MCC is working with a multi-site Ontario church to build a curriculum for educating community members on themes around conflict, violence and reconciliation.
The Meeting House church is partnering with Issa Ebombolo, who founded Peace Clubs in Zambia with the support of MCC, to tailor his curriculum for a Canadian audience.
Ebombolo, who originally hails from the Democratic Republic of Congo (DRC), says growing up in a conflict zone where young people were recruited into the military inspired him to establish Peace Clubs when he later moved to Zambia.
“The country (DRC) has experienced so many wars since independence. I saw how young people were involved in violence and there was a need to use them in a different direction—the opposite direction,” he explains.
MCC photo/Silas Crews
Peace Clubs started in 2006 in three schools in Zambia to help students work for right relationships, build peace and speak up for their own rights and safety. The program has grown exponentially and is operating in 650 schools in 14 African countries, but The Meeting House is the first church or organization to bring the Peace Club model to Canada.

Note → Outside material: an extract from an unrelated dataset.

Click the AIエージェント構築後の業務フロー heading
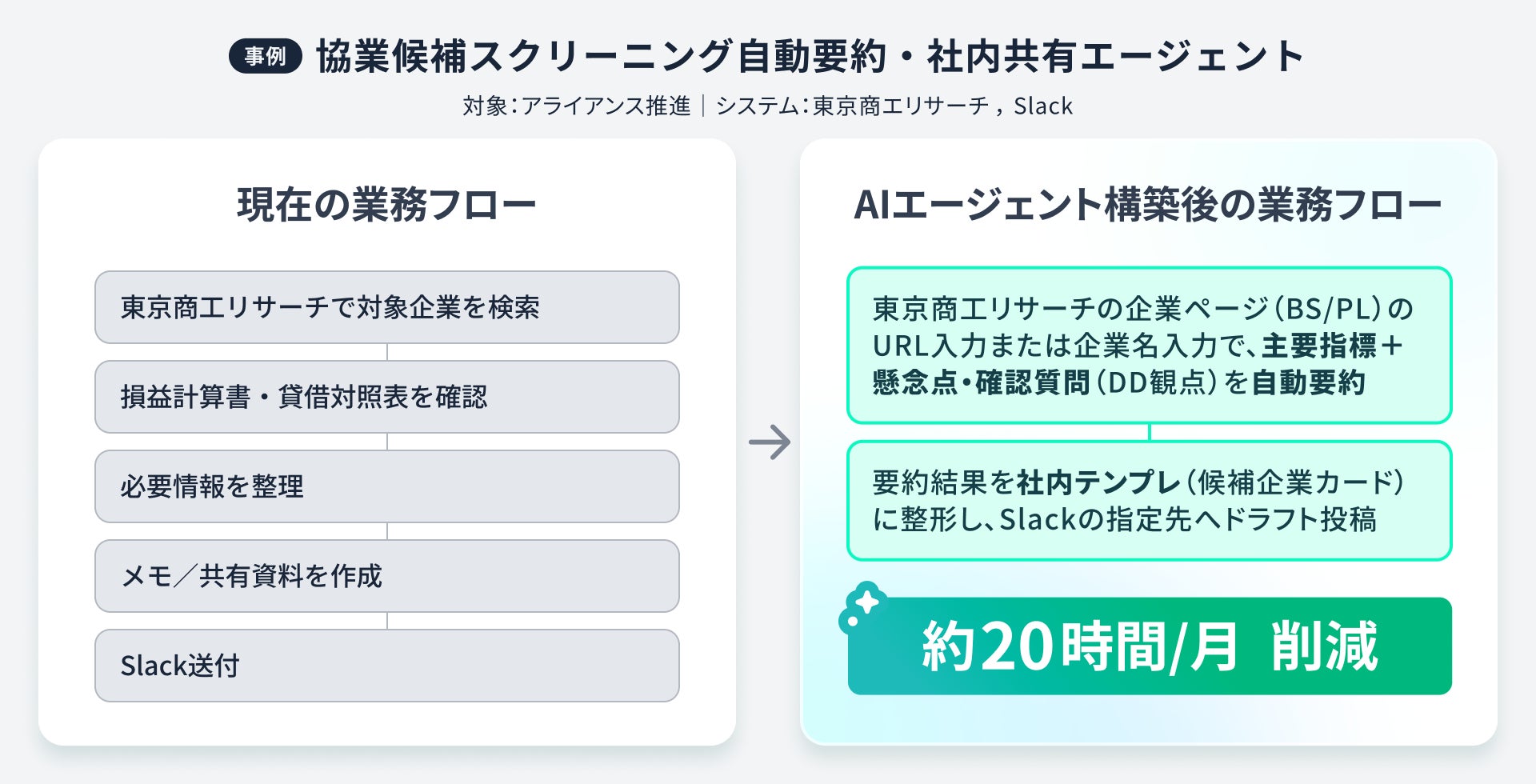The image size is (1536, 784). point(1148,205)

A small group from Pennsylvania that took part in a learning tour to Zambia in April 2016, which included learning about Peace Clubs, is also in the process of creating a curriculum for use in a U.S. context.

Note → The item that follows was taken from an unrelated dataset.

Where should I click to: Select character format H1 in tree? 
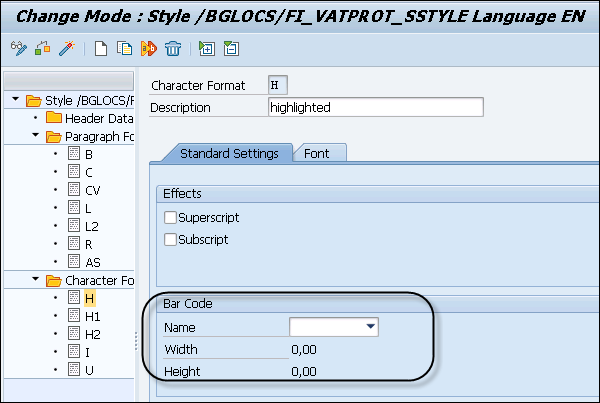[91, 316]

The Meeting House has partnered with MCC since 2007, donating to HIV and AIDS, relief and peacebuilding projects, including Peace Clubs, in Southern Africa.

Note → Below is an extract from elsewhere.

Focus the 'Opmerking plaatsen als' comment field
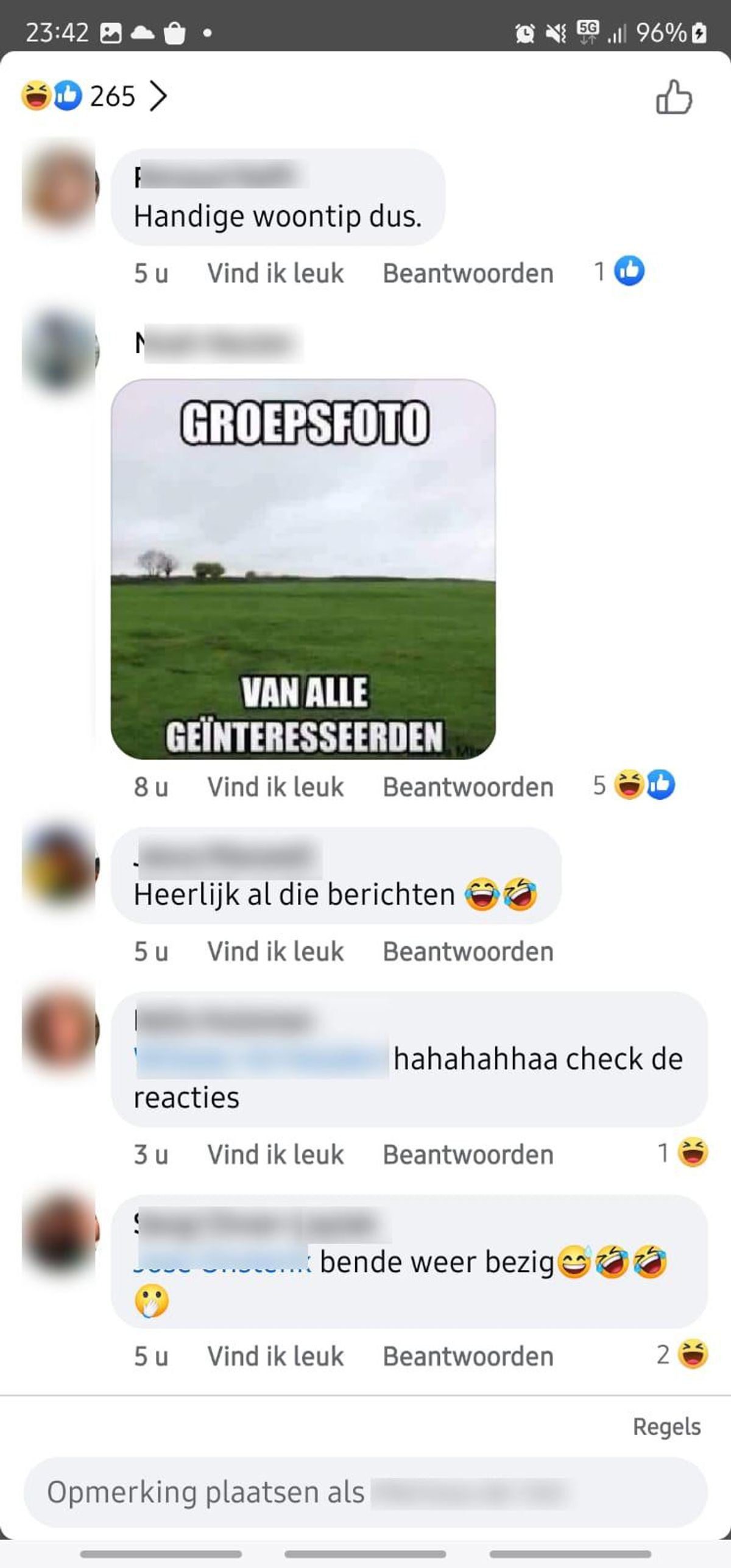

This November, The Meeting House will pilot an eight-week training geared towards adults, says Matt Thompson, the church’s compassion manager. Up to 10 adults will take part in the training taught by volunteers to learn how to manage conflicts and wrestle with reconciliation on small and larger scales.
“Our goal is to further disciple our community into becoming peacemakers at their sites as well as in their cities,” Thompson says. “Whose role is it to build bridges or promote reconciliation other than the church?”
Even though Canada isn’t a war-torn country like DRC, Ebombolo says the Peace Club curriculum is relevant.
“Canada is a multiracial and ethnic country and therefore these neighbors come from conflict countries, different backgrounds and they come with baggage and issues. They don’t leave those issues behind. It’s different, and people need to learn ways and means to handle these differences. This is why Peace Clubs are needed in Canada,” Ebombolo says.
Thompson says the curriculum also will look into reconciliation with Canada’s Indigenous peoples.
After the first round of workshops, The Meeting House will go back to the drawing board and make any necessary changes to the curriculum before hosting another round, likely next year. After the evaluation phase, the curriculum will be made available to other churches and nonreligious organizations in Canada that promote peace.